» Aim of the task: In full and without alteration, copy the listing.

» Records for this task:
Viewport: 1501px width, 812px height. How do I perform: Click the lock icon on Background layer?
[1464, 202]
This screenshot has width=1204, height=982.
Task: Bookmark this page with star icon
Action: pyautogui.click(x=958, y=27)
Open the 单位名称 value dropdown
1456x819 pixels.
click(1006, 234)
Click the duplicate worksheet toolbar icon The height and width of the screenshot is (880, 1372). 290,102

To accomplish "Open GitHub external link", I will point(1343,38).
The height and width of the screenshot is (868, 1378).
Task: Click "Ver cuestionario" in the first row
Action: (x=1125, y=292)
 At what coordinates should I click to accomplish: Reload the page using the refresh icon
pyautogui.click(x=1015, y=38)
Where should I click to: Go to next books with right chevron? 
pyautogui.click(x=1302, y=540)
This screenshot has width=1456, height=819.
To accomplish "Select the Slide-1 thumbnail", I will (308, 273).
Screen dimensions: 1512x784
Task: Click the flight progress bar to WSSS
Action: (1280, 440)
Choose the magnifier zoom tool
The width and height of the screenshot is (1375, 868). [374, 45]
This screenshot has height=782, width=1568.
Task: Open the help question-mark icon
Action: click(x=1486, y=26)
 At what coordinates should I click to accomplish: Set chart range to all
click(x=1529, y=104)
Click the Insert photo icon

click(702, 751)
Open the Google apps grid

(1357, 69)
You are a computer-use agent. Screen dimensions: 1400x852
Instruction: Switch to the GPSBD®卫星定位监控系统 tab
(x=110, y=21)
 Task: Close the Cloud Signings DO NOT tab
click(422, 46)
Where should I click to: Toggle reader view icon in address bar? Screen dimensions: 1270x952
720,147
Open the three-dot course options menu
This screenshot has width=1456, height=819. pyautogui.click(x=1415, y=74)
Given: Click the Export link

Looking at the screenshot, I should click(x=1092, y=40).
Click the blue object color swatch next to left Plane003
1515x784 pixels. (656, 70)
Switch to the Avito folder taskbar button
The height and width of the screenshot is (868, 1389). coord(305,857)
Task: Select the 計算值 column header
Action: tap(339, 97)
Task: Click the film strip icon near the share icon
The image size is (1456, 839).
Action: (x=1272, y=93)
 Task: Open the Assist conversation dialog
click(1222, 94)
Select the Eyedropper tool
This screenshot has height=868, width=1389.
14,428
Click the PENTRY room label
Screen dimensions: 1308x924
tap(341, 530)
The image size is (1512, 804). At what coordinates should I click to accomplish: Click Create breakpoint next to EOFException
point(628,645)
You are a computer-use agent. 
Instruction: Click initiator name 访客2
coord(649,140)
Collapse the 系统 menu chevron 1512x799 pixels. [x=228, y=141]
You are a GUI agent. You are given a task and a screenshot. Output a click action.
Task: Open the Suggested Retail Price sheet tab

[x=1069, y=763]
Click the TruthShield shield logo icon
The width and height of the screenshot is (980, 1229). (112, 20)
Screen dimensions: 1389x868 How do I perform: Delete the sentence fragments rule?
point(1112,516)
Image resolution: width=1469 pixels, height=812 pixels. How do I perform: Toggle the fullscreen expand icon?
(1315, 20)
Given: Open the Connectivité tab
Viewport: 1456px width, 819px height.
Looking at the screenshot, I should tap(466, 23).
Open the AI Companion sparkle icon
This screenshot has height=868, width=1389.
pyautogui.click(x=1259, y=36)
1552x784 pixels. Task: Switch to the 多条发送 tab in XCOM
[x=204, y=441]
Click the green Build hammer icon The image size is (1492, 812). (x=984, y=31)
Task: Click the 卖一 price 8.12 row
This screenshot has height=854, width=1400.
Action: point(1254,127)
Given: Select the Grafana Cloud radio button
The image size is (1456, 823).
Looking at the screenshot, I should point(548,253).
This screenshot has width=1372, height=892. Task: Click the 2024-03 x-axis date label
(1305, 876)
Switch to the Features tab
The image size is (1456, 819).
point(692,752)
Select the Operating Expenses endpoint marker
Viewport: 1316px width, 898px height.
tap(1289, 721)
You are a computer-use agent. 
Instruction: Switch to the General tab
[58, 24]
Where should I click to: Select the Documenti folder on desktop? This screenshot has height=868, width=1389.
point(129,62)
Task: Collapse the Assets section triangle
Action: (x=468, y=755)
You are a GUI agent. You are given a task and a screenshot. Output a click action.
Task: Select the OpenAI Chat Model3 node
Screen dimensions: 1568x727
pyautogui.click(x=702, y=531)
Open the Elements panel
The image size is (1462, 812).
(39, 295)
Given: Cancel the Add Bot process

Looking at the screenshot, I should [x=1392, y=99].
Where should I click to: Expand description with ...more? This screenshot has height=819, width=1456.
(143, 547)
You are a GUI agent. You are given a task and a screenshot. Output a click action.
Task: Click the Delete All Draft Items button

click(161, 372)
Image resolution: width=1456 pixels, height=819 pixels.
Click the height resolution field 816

» Task answer:
Viewport: 1501px width, 812px height. How do I perform: Click the lock icon on Background layer?
[1464, 202]
This screenshot has width=1204, height=982.
Task: Bookmark this page with star icon
Action: pyautogui.click(x=958, y=27)
Open the 单位名称 value dropdown
1456x819 pixels.
click(1006, 234)
Click the duplicate worksheet toolbar icon The height and width of the screenshot is (880, 1372). 290,102

To accomplish "Open GitHub external link", I will point(1343,38).
The height and width of the screenshot is (868, 1378).
Task: Click "Ver cuestionario" in the first row
Action: (x=1125, y=292)
 At what coordinates should I click to accomplish: Reload the page using the refresh icon
pyautogui.click(x=1015, y=38)
Where should I click to: Go to next books with right chevron? 
pyautogui.click(x=1302, y=540)
This screenshot has width=1456, height=819.
To accomplish "Select the Slide-1 thumbnail", I will (308, 273).
Screen dimensions: 1512x784
Task: Click the flight progress bar to WSSS
Action: (1280, 440)
Choose the magnifier zoom tool
The width and height of the screenshot is (1375, 868). [374, 45]
This screenshot has height=782, width=1568.
Task: Open the help question-mark icon
Action: click(x=1486, y=26)
 At what coordinates should I click to accomplish: Set chart range to all
click(x=1529, y=104)
Click the Insert photo icon

click(702, 751)
Open the Google apps grid

(1357, 69)
You are a computer-use agent. Screen dimensions: 1400x852
Instruction: Switch to the GPSBD®卫星定位监控系统 tab
(x=110, y=21)
 Task: Close the Cloud Signings DO NOT tab
click(422, 46)
Where should I click to: Toggle reader view icon in address bar? Screen dimensions: 1270x952
720,147
Open the three-dot course options menu
This screenshot has width=1456, height=819. pyautogui.click(x=1415, y=74)
Given: Click the Export link

Looking at the screenshot, I should click(x=1092, y=40).
Click the blue object color swatch next to left Plane003
1515x784 pixels. (656, 70)
Switch to the Avito folder taskbar button
The height and width of the screenshot is (868, 1389). coord(305,857)
Task: Select the 計算值 column header
Action: tap(339, 97)
Task: Click the film strip icon near the share icon
The image size is (1456, 839).
Action: (x=1272, y=93)
 Task: Open the Assist conversation dialog
click(1222, 94)
Select the Eyedropper tool
This screenshot has height=868, width=1389.
14,428
Click the PENTRY room label
Screen dimensions: 1308x924
tap(341, 530)
The image size is (1512, 804). At what coordinates should I click to accomplish: Click Create breakpoint next to EOFException
point(628,645)
You are a computer-use agent. 
Instruction: Click initiator name 访客2
coord(649,140)
Collapse the 系统 menu chevron 1512x799 pixels. [x=228, y=141]
You are a GUI agent. You are given a task and a screenshot. Output a click action.
Task: Open the Suggested Retail Price sheet tab

[x=1069, y=763]
Click the TruthShield shield logo icon
The width and height of the screenshot is (980, 1229). (112, 20)
Screen dimensions: 1389x868 How do I perform: Delete the sentence fragments rule?
point(1112,516)
Image resolution: width=1469 pixels, height=812 pixels. How do I perform: Toggle the fullscreen expand icon?
(1315, 20)
Given: Open the Connectivité tab
Viewport: 1456px width, 819px height.
Looking at the screenshot, I should tap(466, 23).
Open the AI Companion sparkle icon
This screenshot has height=868, width=1389.
pyautogui.click(x=1259, y=36)
1552x784 pixels. Task: Switch to the 多条发送 tab in XCOM
[x=204, y=441]
Click the green Build hammer icon The image size is (1492, 812). (x=984, y=31)
Task: Click the 卖一 price 8.12 row
This screenshot has height=854, width=1400.
Action: point(1254,127)
Given: Select the Grafana Cloud radio button
The image size is (1456, 823).
Looking at the screenshot, I should point(548,253).
This screenshot has width=1372, height=892. Task: Click the 2024-03 x-axis date label
(1305, 876)
Switch to the Features tab
The image size is (1456, 819).
point(692,752)
Select the Operating Expenses endpoint marker
Viewport: 1316px width, 898px height.
tap(1289, 721)
You are a computer-use agent. 
Instruction: Switch to the General tab
[58, 24]
Where should I click to: Select the Documenti folder on desktop? This screenshot has height=868, width=1389.
point(129,62)
Task: Collapse the Assets section triangle
Action: (x=468, y=755)
You are a GUI agent. You are given a task and a screenshot. Output a click action.
Task: Select the OpenAI Chat Model3 node
Screen dimensions: 1568x727
pyautogui.click(x=702, y=531)
Open the Elements panel
The image size is (1462, 812).
(39, 295)
Given: Cancel the Add Bot process

Looking at the screenshot, I should [x=1392, y=99].
Where should I click to: Expand description with ...more? This screenshot has height=819, width=1456.
(143, 547)
You are a GUI agent. You are given a task and a screenshot. Output a click action.
Task: Click the Delete All Draft Items button

click(161, 372)
Image resolution: width=1456 pixels, height=819 pixels.
Click the height resolution field 816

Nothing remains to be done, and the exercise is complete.